▸ Text block:
========================================================================

I just read the ebook last week, so I can confirm the anthology has some great stories. Not only did I enjoy the insight into antagonists from series familiar to me (Teresa Frohock's Los Nefilim, Mazarkis Williams's Tower and Knife, Janny Wurts's Wars of Light and Shadow, Jeff Salyards's Bloodsounder's Arc, Bradley Beaulieu's Song of the Shattered Sands), I found some new-to-me authors whose work intrigued me, which is always lovely. (Especially when I'm about to do some marathon plane flights. Time to load up that Kindle!)

Anyway, to celebrate the anthology's release, I thought I'd share a little excerpt from my story, "A Game of Mages". This snippet is from a scene partway through the story, and takes place about ten years before The Whitefire Crossing. You'll see a familiar face...

Lizaveta stood beside the warded window of her study, gripping the jeweled silver band of a message charm. Outside, the sun slowly sank behind the serrated ridgeline of the Whitefire Mountains. Ninavel’s soaring white stone towers stood out sharp against a sky ablaze with crimson and orange.

The sunset’s beauty did little to assuage Lizaveta’s frustration.

Three years. Three long years, and no spell she and Ruslan cast revealed the least trace of Simon. That surely meant Simon remained in Alathia, concealed by the border wards, but the spies she sent to search Alathian cities and countryside had no better luck.

Ruslan was content to lie in wait and train his akhelyshen. Lizaveta was not.

She frowned at the message charm. She detested the need to depend on nathahlen spies, who were irritatingly limited and fallible. Before ciphered missives could be charm-sent to Ninavel, they had to be couriered across the border, a laborious process subject to all manner of delays. The message she expected today was already late. Perhaps it would only be another litany of failure, but she had particular hopes for this spy, more determined and methodical than most. His last message had said he intended to hunt deep into Alathia’s rugged northern wildlands, after discovering in some crude little village that two of the area’s most experienced trappers had never returned from a scouting trip. Lizaveta knew the trappers’ disappearance was probably the result of the wild’s many natural perils, rather than murder by a fugitive akheli intent on remaining hidden, yet she could not help but hope...

A tentative young voice spoke. “Khanum Liza?”

Kiran stood in the study’s arched doorway. His small face and hands were scrubbed to alabaster perfection, though chalk smudges and magefire burns still marred his clothes.

========================================================================

▸ Task objective: In the blog post, why does Lizaveta dislike having to depend on nathahlen spies? None of these lines are required.

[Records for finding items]
========================================================================

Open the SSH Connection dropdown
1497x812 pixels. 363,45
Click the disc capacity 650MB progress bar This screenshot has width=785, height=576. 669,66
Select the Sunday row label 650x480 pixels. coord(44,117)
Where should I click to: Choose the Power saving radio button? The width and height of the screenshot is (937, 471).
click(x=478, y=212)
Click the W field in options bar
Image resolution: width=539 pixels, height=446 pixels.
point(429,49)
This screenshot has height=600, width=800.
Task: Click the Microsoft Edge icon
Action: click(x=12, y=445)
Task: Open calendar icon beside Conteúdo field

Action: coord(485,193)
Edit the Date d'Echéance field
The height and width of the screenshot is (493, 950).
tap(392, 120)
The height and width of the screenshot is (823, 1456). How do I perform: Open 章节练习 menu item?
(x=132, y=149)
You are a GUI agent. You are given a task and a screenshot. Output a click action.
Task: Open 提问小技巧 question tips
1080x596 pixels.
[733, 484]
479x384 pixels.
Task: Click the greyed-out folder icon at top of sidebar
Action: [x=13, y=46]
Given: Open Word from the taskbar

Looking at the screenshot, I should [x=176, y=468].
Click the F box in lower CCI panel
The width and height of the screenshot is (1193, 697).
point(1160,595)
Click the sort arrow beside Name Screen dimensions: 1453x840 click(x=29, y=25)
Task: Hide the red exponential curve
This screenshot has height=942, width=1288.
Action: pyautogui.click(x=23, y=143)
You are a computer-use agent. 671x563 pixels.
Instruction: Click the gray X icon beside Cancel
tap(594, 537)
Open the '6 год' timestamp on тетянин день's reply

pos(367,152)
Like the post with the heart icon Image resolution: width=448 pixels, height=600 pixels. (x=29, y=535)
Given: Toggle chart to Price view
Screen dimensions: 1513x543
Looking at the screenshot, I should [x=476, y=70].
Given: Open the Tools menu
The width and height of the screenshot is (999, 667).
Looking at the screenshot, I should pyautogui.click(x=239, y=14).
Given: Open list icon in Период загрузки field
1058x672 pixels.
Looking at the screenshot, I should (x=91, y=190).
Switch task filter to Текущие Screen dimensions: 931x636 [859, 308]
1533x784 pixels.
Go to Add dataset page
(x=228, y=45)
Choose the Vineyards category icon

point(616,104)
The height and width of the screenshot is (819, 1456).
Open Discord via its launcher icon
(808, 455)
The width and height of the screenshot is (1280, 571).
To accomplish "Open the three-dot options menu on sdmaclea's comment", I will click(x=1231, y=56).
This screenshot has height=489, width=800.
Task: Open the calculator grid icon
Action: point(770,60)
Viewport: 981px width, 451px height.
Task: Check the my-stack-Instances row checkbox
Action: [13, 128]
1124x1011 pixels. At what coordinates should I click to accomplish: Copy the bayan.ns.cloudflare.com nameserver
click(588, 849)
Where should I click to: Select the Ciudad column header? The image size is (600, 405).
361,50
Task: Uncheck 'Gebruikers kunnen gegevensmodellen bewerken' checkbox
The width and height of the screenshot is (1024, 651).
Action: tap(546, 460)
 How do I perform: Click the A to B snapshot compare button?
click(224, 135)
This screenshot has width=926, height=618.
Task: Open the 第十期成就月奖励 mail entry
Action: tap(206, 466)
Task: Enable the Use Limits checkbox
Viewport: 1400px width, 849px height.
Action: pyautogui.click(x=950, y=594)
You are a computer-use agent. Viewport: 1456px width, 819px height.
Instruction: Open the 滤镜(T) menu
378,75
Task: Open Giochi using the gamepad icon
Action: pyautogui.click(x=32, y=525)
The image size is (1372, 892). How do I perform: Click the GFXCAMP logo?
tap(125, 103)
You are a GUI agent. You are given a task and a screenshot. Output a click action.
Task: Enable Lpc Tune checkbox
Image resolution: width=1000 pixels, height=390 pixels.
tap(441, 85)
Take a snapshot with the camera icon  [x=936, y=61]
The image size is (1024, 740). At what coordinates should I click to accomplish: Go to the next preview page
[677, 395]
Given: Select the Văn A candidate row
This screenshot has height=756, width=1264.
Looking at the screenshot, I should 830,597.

========================================================================

▸ Exercise solution: She finds the nathahlen spies irritatingly limited and fallible. Their ciphered messages also have to be couriered across the border before they can be charm-sent to Ninavel, which is a laborious process subject to all manner of delays.